Of course, their greatest exploration of love is through the character of Padmini. Padmini, throughout the film, is the distant upper class NRI retro actress, whose glamour might have faded in the industry, but her grace is everlasting. She is a kind-hearted woman. She gave Kakoli a role despite her drug-addiction. She seems to be a woman who has had a lot of love and privilege in her life and thus, is capable of helping and loving others affectionately; but there is also a sense of falseness in the grace: it is too perfect to be true. Padmini’s love is the strongest love there is in Shubho Muharat, but it the least talked about in the plot.

In one way, Rituparno pulls a Barbie on the Bengali audience. They allocate the men in Shubho Mahurat a space that is within the female gaze.

It is at the end that we know that her love transgressed the boundaries of morality and honour. In Padmini we find the unspeakable love that has been classicaly preserved. In Padmini we find the words of Tony Morrison: ‘Love is or it ain’t. Thin love ain’t love at all.’  Padmini’s love is a force of passion and anger intertwined. It is taking those forces of universe into hands that she is not allowed to and exploiting those forces to seek justice for a love that was buried in past by all those who claimed to love her.
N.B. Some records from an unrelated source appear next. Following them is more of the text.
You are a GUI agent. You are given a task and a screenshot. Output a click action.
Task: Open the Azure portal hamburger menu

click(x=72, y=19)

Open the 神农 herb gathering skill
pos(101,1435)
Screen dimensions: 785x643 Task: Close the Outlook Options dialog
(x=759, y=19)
Her actions are condemnable, but her love was greater. In the end, when she eats the sweets she wasn’t supposed to eat, she realises the extent to which she was blinded by her love: her love is subdued like smog after rain, when Ranga Pishi says that nothing would bring back the one who is gone. Padmini is remembered in the film for a love that is dark, blind and unhealthy; but one that also cannot succumb to the previously mentioned labels. 
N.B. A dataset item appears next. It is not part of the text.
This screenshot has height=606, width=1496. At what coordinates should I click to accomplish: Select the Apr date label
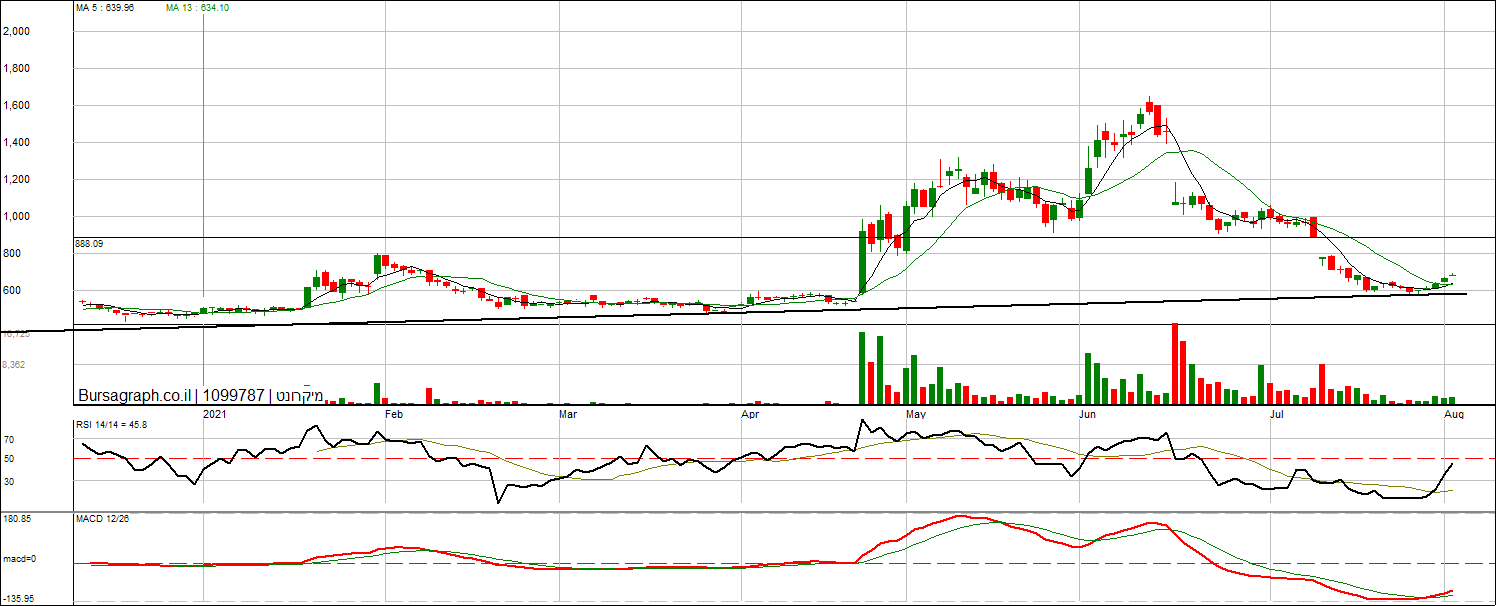pyautogui.click(x=749, y=413)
The class factor in Shubho Mahurat

Class plays in the subplot of Shubho Mahurat like a crawling snake whose poison evaporates itself into the lives of the people. Class is silent in the film yet without class, Shubho Mahurat is incomplete. Kalpana embodies a smart independent woman, whose empowered self is curbed under the pressures of her class in an industry that essentially is run by the rich. Kalpana is a confident, well trained make-up artist who had an affair with the cameraman, Sunil. Kalpana was in desperate need of money and she blackmailed Sunil by threatening to tell his wife about their affair and thereby extracting money from him for her child’s treatment in the hospital.

Shubho Mahurat
Source: Ydio

Kalpana, too, reflects the duality of character. She is not a helpless victim, but an active player in the plot who is neither afraid of her desires nor oblivious about her conditions. It is interesting how the lower-class character of Kalpana suffers the most; she never lives to see her child recover and is tricked by those she loves. In the altar of justice, the poor is sacrificed, as usual. 

Shubho Mahurat is interesting through many lenses: it talks about empowerment, class, loneliness, love, revenge and womanhood. The twenty year old film is a reminder for where we should be headed with male dominated genres of mysteries and thrillers. But it is also a film that makes one rethink love, passion, loneliness and the life in it all.